Methods: Input: Generic API

parseDocument

 $doc = $fmt->parseDocument();

parse buffered XML::LibXML::Document from $fmt->{xdoc}

Methods: Output: MIME & HTTP stuff

shortName

 $short = $fmt->shortName();

returns "official" short name for this format; override returns "tcf".

mimeType

 $type = $fmt->mimeType();

override returns text/xml

defaultExtension

 $ext = $fmt->defaultExtension();

returns default filename extension for this format; override returns ".tcf.xml".
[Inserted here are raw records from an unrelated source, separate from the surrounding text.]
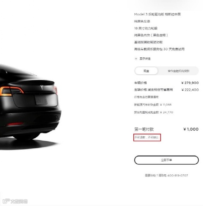Click the red-boxed 不可退款 notice text
The height and width of the screenshot is (206, 203).
point(147,137)
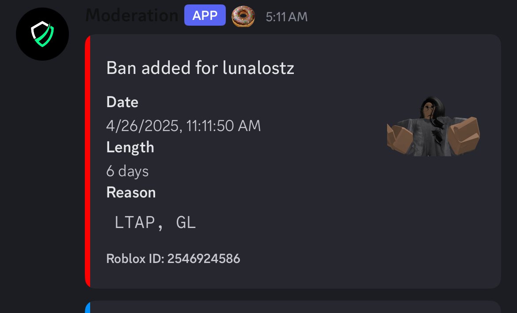Click the white shield logo in the avatar
This screenshot has height=313, width=517.
point(42,34)
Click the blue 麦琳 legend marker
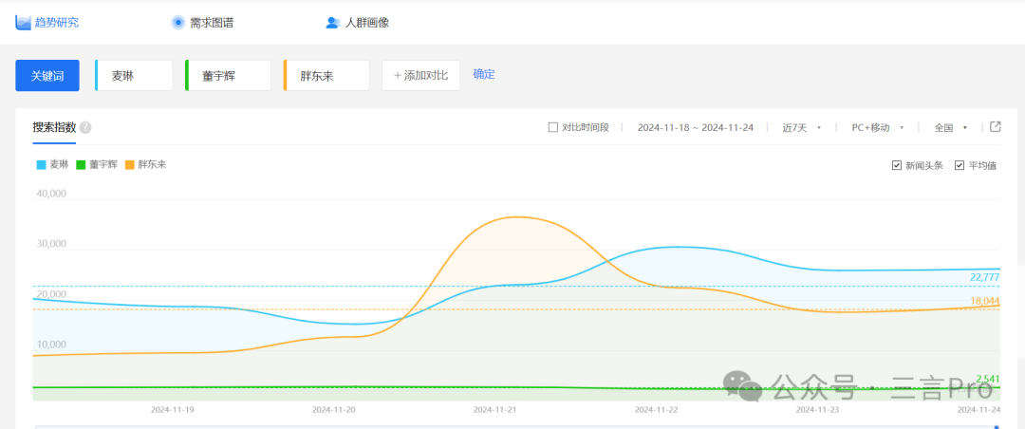 41,164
Methods: Output: output selection

flush

 $fmt = $fmt->flush();

flush any buffered output to selected output source

Methods: Output: Generic API

putDocument

 $fmt = $fmt->putDocument($doc);

override respects local 'spliceback' and 'tcflayers' flags

EXAMPLE

An example file in the format accepted/generated by this module is:

 <?xml version="1.0" encoding="UTF-8"?>
 <D-Spin xmlns="http://www.dspin.de/data" version="0.4">
  <MetaData xmlns="http://www.dspin.de/data/metadata"/>
  <TextCorpus xmlns="http://www.dspin.de/data/textcorpus" lang="de">
    <text>wie oede!</text>
    <tokens>
      <token ID="w1">wie</token>
      <token ID="w2">oede</token>
      <token ID="w3">!</token>
    </tokens>
    <sentences>
      <sentence ID="s1" tokenIDs="w1 w2 w3"/>
    </sentences>
    <lemmas>
      <lemma tokenIDs="w1">wie</lemma>
      <lemma tokenIDs="w2">öde</lemma>
      <lemma tokenIDs="w3">!</lemma>
    </lemmas>
    <POStags tagset="stts">
      <tag tokenIDs="w1">PWAV</tag>
      <tag tokenIDs="w2">ADJD</tag>
      <tag tokenIDs="w3">$.</tag>
    </POStags>
    <orthography>
      <correction tokenIDs="w2" operation="replace">öde</correction>
    </orthography>
  </TextCorpus>
 </D-Spin>

If the input contains a 'text' layer but no 'tokens' or 'sentences' layers, the 'text' layer will be tokenized using the DTA::CAB::Format::Raw class.

AUTHOR

Bryan Jurish <moocow@cpan.org>

COPYRIGHT AND LICENSE

This package is free software; you can redistribute it and/or modify it under the same terms as Perl itself, either Perl version 5.24.1 or, at your option, any later version of Perl 5 you may have available.